You can also win by being the last nation standing — but beating a single rival isn't enough on its own: with 3–4 players you must outlast every rival, or simply finish ahead on score.
Click a territory to select it; its details and the actions you can take appear in this right-hand panel. Click an action button, then — for attack, build road or move — click the target tile. Which actions show up depends on the current phase (shown at the top of the panel). When you're done in a phase, use the button at the bottom of the panel to advance.
Civilian goods can't be spent directly — tax them into the state purse first. The four goods each do one job: food feeds soldiers, iron recruits them, stone builds roads, gold funds research.
Besides soldiers you command one ruler. It eats no food and is shielded — soldiers are always lost first, so it only fights when it's the last unit on a tile. It can attack, move and retreat like a soldier. Losing it is permanent, but it does not eliminate you; only losing your last territory does.
A road links two tiles' civilians, who automatically swap goods at the start of each turn — one good for one, and only when the trade leaves both sides more balanced. Trade runs a couple of sweeps, so goods can ripple several tiles along a chain of roads.
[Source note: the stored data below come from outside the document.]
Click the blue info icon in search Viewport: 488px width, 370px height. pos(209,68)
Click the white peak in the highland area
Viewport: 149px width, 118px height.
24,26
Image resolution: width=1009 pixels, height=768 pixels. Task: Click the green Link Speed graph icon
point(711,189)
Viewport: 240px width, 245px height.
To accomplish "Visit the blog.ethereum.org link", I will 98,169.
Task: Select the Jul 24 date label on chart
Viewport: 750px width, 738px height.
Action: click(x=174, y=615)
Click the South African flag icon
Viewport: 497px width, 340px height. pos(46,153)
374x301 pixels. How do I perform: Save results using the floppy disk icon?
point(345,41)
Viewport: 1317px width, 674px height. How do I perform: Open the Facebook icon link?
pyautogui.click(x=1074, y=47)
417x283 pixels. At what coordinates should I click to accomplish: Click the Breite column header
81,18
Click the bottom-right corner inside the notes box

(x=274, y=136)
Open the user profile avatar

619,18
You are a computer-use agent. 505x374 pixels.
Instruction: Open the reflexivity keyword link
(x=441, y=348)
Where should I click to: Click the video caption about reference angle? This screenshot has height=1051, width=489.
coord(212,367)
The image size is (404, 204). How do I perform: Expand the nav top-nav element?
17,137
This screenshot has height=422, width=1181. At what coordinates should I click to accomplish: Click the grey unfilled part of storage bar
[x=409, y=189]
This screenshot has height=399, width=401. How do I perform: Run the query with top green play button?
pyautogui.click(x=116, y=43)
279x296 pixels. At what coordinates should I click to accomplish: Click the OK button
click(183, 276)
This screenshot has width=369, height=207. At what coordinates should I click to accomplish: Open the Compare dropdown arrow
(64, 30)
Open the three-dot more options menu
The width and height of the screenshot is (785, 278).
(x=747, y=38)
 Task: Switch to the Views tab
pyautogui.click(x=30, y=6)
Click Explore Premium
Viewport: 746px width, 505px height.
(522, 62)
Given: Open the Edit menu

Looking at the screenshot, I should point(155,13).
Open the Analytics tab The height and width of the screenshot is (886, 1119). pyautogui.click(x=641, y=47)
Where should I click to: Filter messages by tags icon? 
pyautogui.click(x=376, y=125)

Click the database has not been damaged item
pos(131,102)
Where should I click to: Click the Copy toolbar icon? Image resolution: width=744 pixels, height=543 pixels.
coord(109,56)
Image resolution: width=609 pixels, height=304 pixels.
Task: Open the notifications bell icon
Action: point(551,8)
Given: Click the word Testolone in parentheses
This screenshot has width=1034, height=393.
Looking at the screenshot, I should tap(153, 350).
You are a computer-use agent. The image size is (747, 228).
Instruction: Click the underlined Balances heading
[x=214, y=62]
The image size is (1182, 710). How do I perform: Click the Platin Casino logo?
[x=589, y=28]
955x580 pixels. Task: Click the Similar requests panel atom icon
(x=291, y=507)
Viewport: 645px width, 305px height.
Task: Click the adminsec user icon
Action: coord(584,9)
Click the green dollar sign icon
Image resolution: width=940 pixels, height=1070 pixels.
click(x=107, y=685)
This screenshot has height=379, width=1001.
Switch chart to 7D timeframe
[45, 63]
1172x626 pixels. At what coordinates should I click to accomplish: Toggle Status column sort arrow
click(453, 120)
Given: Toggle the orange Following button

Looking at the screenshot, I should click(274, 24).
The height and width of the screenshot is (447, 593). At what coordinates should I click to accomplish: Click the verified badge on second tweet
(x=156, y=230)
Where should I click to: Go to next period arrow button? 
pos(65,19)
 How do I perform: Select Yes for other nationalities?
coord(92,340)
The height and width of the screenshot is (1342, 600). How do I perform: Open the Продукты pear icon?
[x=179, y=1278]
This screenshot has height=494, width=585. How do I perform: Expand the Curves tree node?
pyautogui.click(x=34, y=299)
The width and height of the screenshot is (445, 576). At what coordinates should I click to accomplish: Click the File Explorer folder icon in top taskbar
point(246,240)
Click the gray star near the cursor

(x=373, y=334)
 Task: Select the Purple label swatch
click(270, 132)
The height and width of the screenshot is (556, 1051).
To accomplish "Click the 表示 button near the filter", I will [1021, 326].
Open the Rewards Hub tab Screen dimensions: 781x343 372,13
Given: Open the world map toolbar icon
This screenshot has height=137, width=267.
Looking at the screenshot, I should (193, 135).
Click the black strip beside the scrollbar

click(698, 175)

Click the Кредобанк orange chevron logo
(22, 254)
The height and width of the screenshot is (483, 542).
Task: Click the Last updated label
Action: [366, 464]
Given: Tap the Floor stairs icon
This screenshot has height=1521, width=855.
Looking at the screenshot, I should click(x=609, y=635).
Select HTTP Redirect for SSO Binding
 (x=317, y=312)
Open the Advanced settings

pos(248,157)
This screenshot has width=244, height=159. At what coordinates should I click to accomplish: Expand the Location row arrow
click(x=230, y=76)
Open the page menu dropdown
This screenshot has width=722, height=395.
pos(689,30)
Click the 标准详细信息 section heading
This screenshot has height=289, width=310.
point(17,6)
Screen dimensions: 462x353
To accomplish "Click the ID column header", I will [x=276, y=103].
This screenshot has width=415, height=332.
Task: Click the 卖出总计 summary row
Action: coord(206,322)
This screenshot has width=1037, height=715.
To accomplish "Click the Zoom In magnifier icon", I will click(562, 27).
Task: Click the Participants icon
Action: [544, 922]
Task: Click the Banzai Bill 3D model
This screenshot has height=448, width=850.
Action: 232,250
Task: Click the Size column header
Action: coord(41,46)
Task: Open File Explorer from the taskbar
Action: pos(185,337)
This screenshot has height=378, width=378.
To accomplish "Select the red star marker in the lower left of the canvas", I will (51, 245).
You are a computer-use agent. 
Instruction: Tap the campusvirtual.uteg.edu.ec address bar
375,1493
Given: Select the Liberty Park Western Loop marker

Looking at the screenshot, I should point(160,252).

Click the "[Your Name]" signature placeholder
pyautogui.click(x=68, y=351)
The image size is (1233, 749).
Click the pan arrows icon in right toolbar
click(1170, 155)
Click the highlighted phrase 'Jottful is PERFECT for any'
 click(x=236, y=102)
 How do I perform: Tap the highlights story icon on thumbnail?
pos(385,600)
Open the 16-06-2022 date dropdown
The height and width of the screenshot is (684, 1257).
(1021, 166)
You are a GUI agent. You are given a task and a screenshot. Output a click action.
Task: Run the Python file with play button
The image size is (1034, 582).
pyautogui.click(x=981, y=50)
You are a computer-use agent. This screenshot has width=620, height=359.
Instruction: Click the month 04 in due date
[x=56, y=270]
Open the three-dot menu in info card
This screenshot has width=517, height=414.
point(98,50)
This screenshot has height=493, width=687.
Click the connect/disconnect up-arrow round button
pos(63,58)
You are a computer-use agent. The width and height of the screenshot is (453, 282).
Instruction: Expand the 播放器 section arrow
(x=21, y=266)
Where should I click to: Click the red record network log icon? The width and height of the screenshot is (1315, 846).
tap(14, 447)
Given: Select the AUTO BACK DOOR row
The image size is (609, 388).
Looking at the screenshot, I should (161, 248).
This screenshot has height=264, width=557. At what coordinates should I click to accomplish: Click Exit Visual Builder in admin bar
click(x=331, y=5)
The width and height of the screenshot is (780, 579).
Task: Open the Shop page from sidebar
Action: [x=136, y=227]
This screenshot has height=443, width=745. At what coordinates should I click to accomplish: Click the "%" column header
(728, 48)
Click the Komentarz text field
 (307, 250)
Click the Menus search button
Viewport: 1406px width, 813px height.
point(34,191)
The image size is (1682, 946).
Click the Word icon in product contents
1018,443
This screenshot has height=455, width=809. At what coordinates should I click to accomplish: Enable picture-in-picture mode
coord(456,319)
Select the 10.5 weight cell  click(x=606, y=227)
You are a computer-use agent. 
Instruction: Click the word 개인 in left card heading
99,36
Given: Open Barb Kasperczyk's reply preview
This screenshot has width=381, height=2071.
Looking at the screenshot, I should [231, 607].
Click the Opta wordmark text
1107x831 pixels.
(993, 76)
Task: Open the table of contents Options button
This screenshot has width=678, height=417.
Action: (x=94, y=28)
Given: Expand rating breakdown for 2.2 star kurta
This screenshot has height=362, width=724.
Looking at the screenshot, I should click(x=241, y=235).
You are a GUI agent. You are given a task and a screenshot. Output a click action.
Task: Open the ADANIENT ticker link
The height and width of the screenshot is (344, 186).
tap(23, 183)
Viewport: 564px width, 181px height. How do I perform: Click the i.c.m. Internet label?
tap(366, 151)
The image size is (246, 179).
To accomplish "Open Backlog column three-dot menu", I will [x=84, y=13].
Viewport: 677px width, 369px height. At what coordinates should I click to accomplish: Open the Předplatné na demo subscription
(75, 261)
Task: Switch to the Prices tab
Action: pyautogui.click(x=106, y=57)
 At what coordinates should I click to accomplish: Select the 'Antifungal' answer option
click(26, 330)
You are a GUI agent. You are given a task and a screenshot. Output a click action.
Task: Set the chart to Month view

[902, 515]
It even works across borders (you need own just one end), so a road is often faster and cheaper than taxing one tile and subsidizing another to even out resources. Because each tile makes only one good, roads are the main way to balance — and balance is what welfare rewards.
Harvest and road trade happen at the start of your turn. A convoy leaves the moment you send it but only arrives at the start of your next turn. If its destination has been lost by then it returns to its origin (if you still hold it); if both ends are lost, it's destroyed.
Tip: welfare is capped by your scarcest good — keep all four balanced rather than hoarding one.
Each resource appears as a coloured land tile and a matching token in the pills — wheat = food, ore = iron, block = stone, coin = gold. A tile's owner is the coloured outline around it; the banner marks the tile holding your ruler. Tax moves civilian → state; subsidize moves state → civilian.